_What you will do_.
Render the listing below as a Markdown table with the columns Row and Line, putting each line's number under Row and the line itself under Line. Leave out blank lines.

════════════════

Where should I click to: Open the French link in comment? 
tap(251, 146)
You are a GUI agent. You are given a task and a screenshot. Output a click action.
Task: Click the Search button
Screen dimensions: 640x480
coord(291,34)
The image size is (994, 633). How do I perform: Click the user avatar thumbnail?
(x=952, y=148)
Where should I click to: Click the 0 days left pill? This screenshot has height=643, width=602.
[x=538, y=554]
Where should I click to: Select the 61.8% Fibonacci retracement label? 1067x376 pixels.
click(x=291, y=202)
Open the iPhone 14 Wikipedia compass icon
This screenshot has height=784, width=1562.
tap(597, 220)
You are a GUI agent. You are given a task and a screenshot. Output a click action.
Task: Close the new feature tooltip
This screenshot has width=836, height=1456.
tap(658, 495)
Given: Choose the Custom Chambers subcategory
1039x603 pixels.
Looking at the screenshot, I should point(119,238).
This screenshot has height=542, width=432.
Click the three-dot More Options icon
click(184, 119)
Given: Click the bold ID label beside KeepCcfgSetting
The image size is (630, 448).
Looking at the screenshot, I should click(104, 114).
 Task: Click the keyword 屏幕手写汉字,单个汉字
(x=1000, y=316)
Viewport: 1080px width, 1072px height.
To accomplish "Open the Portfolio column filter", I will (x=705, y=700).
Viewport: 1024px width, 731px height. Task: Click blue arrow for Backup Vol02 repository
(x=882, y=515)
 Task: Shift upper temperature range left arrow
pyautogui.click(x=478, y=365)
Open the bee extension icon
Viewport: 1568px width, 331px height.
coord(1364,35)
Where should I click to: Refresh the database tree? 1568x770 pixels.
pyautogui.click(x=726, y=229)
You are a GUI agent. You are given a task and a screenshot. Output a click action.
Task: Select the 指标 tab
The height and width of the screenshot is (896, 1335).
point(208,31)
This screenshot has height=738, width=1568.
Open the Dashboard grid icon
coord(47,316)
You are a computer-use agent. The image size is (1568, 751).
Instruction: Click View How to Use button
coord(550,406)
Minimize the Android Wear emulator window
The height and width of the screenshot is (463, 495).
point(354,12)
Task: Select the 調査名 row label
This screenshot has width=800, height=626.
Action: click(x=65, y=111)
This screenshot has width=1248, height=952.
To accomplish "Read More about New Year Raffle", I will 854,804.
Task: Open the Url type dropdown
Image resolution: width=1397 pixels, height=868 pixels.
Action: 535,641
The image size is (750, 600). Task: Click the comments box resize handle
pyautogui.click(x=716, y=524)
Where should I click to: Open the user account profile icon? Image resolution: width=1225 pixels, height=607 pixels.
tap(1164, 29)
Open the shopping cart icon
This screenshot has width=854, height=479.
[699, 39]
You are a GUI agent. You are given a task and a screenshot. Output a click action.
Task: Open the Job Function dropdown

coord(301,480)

════════════════

_Answer to this problem_.
| Row | Line |
|---|---|
| 1 | Where should I click to: Open the French link in comment?  |
| 2 | tap(251, 146) |
| 3 | You are a GUI agent. You are given a task and a screenshot. Output a click action. |
| 4 | Task: Click the Search button |
| 5 | Screen dimensions: 640x480 |
| 6 | coord(291,34) |
| 7 | The image size is (994, 633). How do I perform: Click the user avatar thumbnail? |
| 8 | (x=952, y=148) |
| 9 | Where should I click to: Click the 0 days left pill? This screenshot has height=643, width=602. |
| 10 | [x=538, y=554] |
| 11 | Where should I click to: Select the 61.8% Fibonacci retracement label? 1067x376 pixels. |
| 12 | click(x=291, y=202) |
| 13 | Open the iPhone 14 Wikipedia compass icon |
| 14 | This screenshot has height=784, width=1562. |
| 15 | tap(597, 220) |
| 16 | You are a GUI agent. You are given a task and a screenshot. Output a click action. |
| 17 | Task: Close the new feature tooltip |
| 18 | This screenshot has width=836, height=1456. |
| 19 | tap(658, 495) |
| 20 | Given: Choose the Custom Chambers subcategory |
| 21 | 1039x603 pixels. |
| 22 | Looking at the screenshot, I should point(119,238). |
| 23 | This screenshot has height=542, width=432. |
| 24 | Click the three-dot More Options icon |
| 25 | click(184, 119) |
| 26 | Given: Click the bold ID label beside KeepCcfgSetting |
| 27 | The image size is (630, 448). |
| 28 | Looking at the screenshot, I should click(104, 114). |
| 29 |  Task: Click the keyword 屏幕手写汉字,单个汉字 |
| 30 | (x=1000, y=316) |
| 31 | Viewport: 1080px width, 1072px height. |
| 32 | To accomplish "Open the Portfolio column filter", I will (x=705, y=700). |
| 33 | Viewport: 1024px width, 731px height. Task: Click blue arrow for Backup Vol02 repository |
| 34 | (x=882, y=515) |
| 35 |  Task: Shift upper temperature range left arrow |
| 36 | pyautogui.click(x=478, y=365) |
| 37 | Open the bee extension icon |
| 38 | Viewport: 1568px width, 331px height. |
| 39 | coord(1364,35) |
| 40 | Where should I click to: Refresh the database tree? 1568x770 pixels. |
| 41 | pyautogui.click(x=726, y=229) |
| 42 | You are a GUI agent. You are given a task and a screenshot. Output a click action. |
| 43 | Task: Select the 指标 tab |
| 44 | The height and width of the screenshot is (896, 1335). |
| 45 | point(208,31) |
| 46 | This screenshot has height=738, width=1568. |
| 47 | Open the Dashboard grid icon |
| 48 | coord(47,316) |
| 49 | You are a computer-use agent. The image size is (1568, 751). |
| 50 | Instruction: Click View How to Use button |
| 51 | coord(550,406) |
| 52 | Minimize the Android Wear emulator window |
| 53 | The height and width of the screenshot is (463, 495). |
| 54 | point(354,12) |
| 55 | Task: Select the 調査名 row label |
| 56 | This screenshot has width=800, height=626. |
| 57 | Action: click(x=65, y=111) |
| 58 | This screenshot has width=1248, height=952. |
| 59 | To accomplish "Read More about New Year Raffle", I will 854,804. |
| 60 | Task: Open the Url type dropdown |
| 61 | Image resolution: width=1397 pixels, height=868 pixels. |
| 62 | Action: 535,641 |
| 63 | The image size is (750, 600). Task: Click the comments box resize handle |
| 64 | pyautogui.click(x=716, y=524) |
| 65 | Where should I click to: Open the user account profile icon? Image resolution: width=1225 pixels, height=607 pixels. |
| 66 | tap(1164, 29) |
| 67 | Open the shopping cart icon |
| 68 | This screenshot has width=854, height=479. |
| 69 | [699, 39] |
| 70 | You are a GUI agent. You are given a task and a screenshot. Output a click action. |
| 71 | Task: Open the Job Function dropdown |
| 72 | coord(301,480) |